Can Arsenal better Man City? Talking points as the Premier League kicks off

By Sports Desk August 11, 2023

The new Premier League season kicks off this weekend with clubs still finalising their squads for the challenge ahead.

Champions Manchester City and last season’s runners-up Arsenal will resume battle with the Gunners’ having struck an early blow in the Community Shield, while newcomers Burnley, Sheffield United and Luton begin the task of ensuring their stay among the big boys is not fleeting.

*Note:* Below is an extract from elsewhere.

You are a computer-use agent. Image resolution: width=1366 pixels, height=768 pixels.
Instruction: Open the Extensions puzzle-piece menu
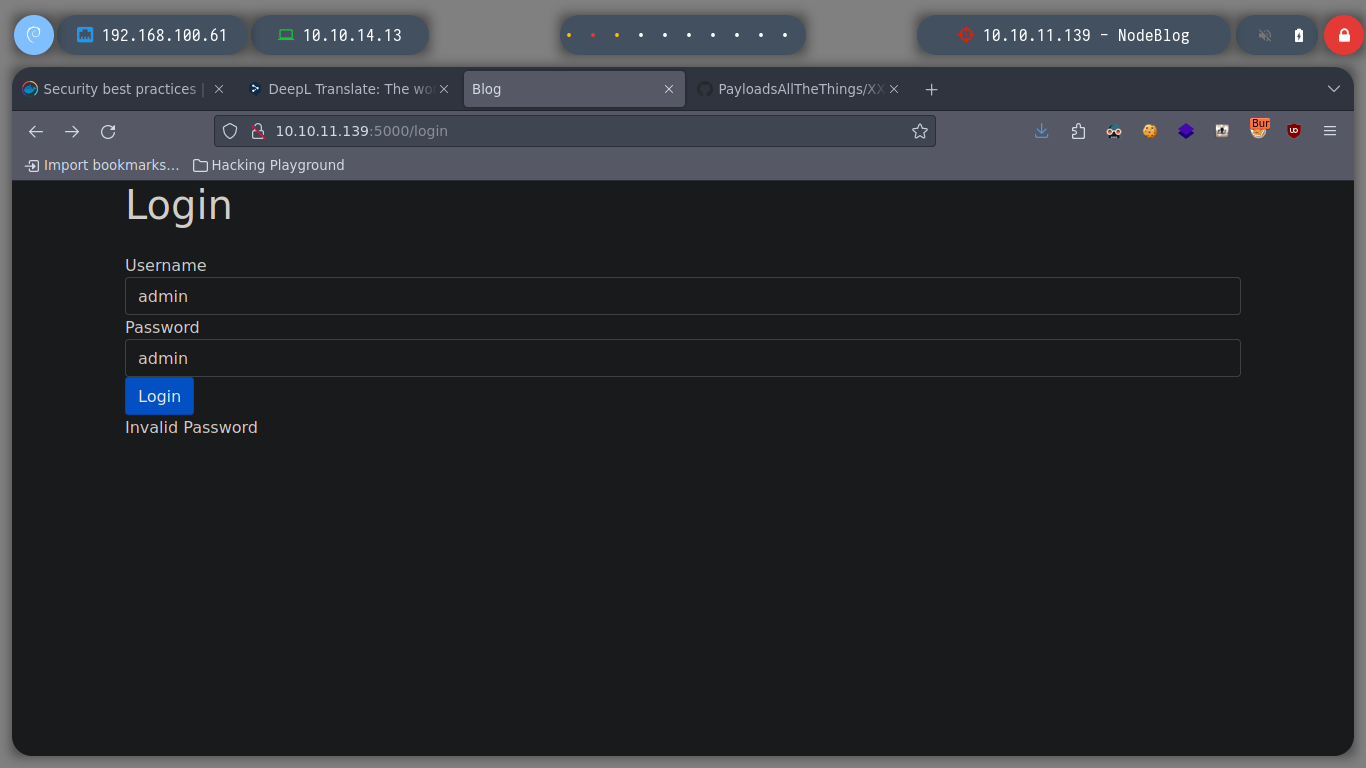(1078, 131)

Here, the PA news agency takes a look at some of the talking points surrounding the opening fixtures.

Auf wiedersehen, Harry?

Harry Kane’s “will he, won’t he?” summer saga finally approached its conclusion on the eve of the new campaign as he headed for Germany with a view to tying up a £95million switch from Tottenham to Bayern Munich. The England skipper’s impending departure is likely to dismay fans of a club which drastically under-achieved in finishing eighth last season. Spurs open their campaign at Brentford on Sunday with the travelling supporters contemplating what life after Harry may represent.

Big six backlash?

If last season’s top three had a familiar look about it with Manchester United following their neighbours and Arsenal across the finishing line, there was a measure of turbulence below them as Newcastle disturbed the established order to push Liverpool out of the top four and Brighton claimed sixth spot with Aston Villa hot on their heels. Despite losing Jordan Henderson and Roberto Firmino to the Saudi Arabian exodus, the Reds have added World Cup winner Alexis Mac Allister and Dominik Szoboszlai to their ranks with Moises Caicedo also seemingly on his way to Anfield, while James Maddison is perhaps the most eye-catching of Tottenham’s summer arrivals and Chelsea’s spending spree shows no signs of abating as the wounded prepare to fight back.

Baptism of fire

If Gary O’Neil felt hard done by when he was relieved of his duties at Bournemouth in June having steered the club to Premier League safety, it did not blunt his readiness to take on a challenge. The former Portsmouth and Middlesbrough midfielder was parachuted into the hotseat vacated by dissatisfied Wolves boss Julen Lopetegui after the Spaniard and the club decided to go their separate ways as a result of disagreements over recruitment. O’Neil stepped into the void with just days to prepare for Wolves’ opening fixture – a daunting trip to a rejuvenated Manchester United on Monday evening.

Welcome to the jungle

Burnley, Sheffield United and Luton will set foot in the top flight knowing the first and overwhelming priority is survival. Last season was the first since 2017-18 when the three promoted clubs all stayed up, with at least one having made an immediate return to the top flight at the end of each of the previous four. The Hatters last played in England’s top division in 1992, but having worked their way back from the non-league ranks in the last decade, they know all about fighting tooth and nail.

In it for the long haul

Unpopular as it may be with some, referees’ chief Howard Webb has insisted moves to eradicate time-wasting are here to stay, and that means there could be some lengthy matches this season. Manchester City boss Pep Guardiola and Manchester United defender Raphael Varane are among those to have questioned moves to tackle the game’s “dark arts”, as well as behaviour on and off the pitch, but their concerns have fallen on deaf ears. How will they feel after the weekend?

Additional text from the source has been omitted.